The third and final part of the DS model is the **multicore scaling model**. Here the authors consider two multicore configurations—based on CPUs and GPUs—and four topologies for each configuration: symmetric, asymmetric, dynamic, and composed multi-core. For a selected multi-core configuration and topology, the DS model uses the core-scaling model to analytically compute the best possible speedup, optimal number of cores, and fraction of dark silicon *for each* PARSEC benchmark given a chip area and TDP budget. These computations consider microarchitectural features and application behavior when computing the per benchmark output. The underlying 45 nm microarchitecture in the DS model is the Intel Nehalem (Core i7) processor. The default parameters for TDP, processor area, cache size, CPI, etc. are derived from this processor.

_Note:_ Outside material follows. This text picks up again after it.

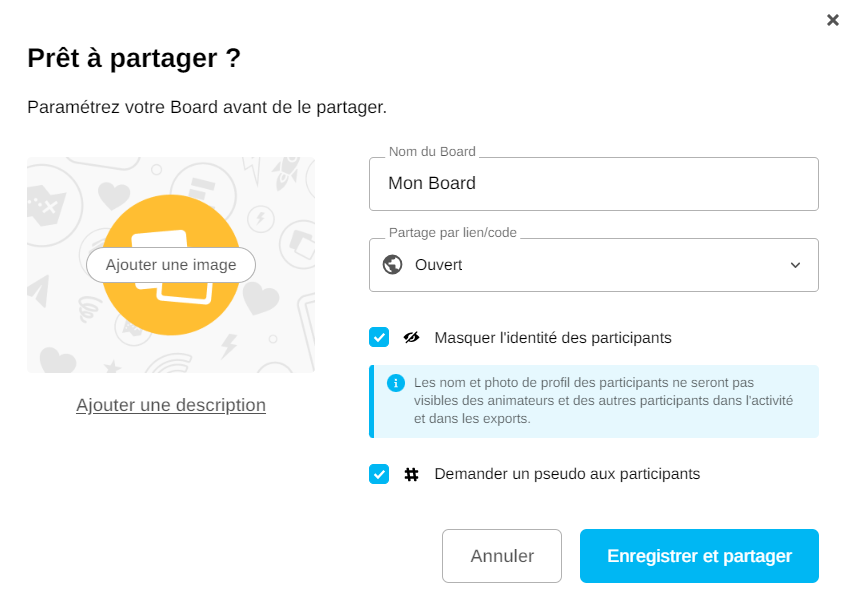848x593 pixels.
Task: Open the Ouvert sharing mode combo box
Action: pyautogui.click(x=593, y=265)

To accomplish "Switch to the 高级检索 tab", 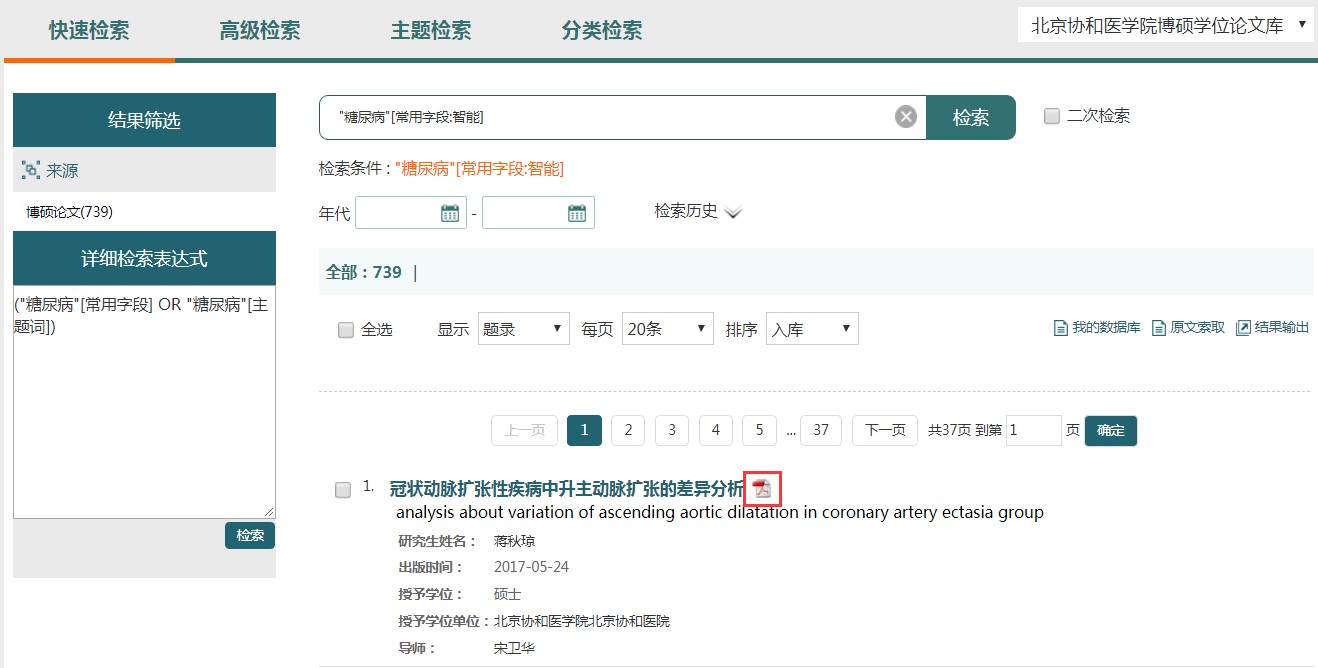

The DS model takes several inputs including the projection scheme, multi-core organization/topology, TDP budget, TDP percentage of leakage power (the default is 20%), and a specified PARSEC benchmark. As the DS model runs for each technology node, the model discretizes the derived area/performance Pareto frontier and examines each processor design point along the curve. For each design point, a multicore processor is constructed based on the user-specified organization and topology. As the model iterates, additional cores are added and a new speedup, optimal number of cores, etc. are computed. Power/performance Pareto frontier is used to determine the per core power for each of the selected design points. Once the area or TDP budget is encountered, the model terminates and reports its findings. The results include the optimal core configuration and speedup, which are likely to differ from benchmark to benchmark.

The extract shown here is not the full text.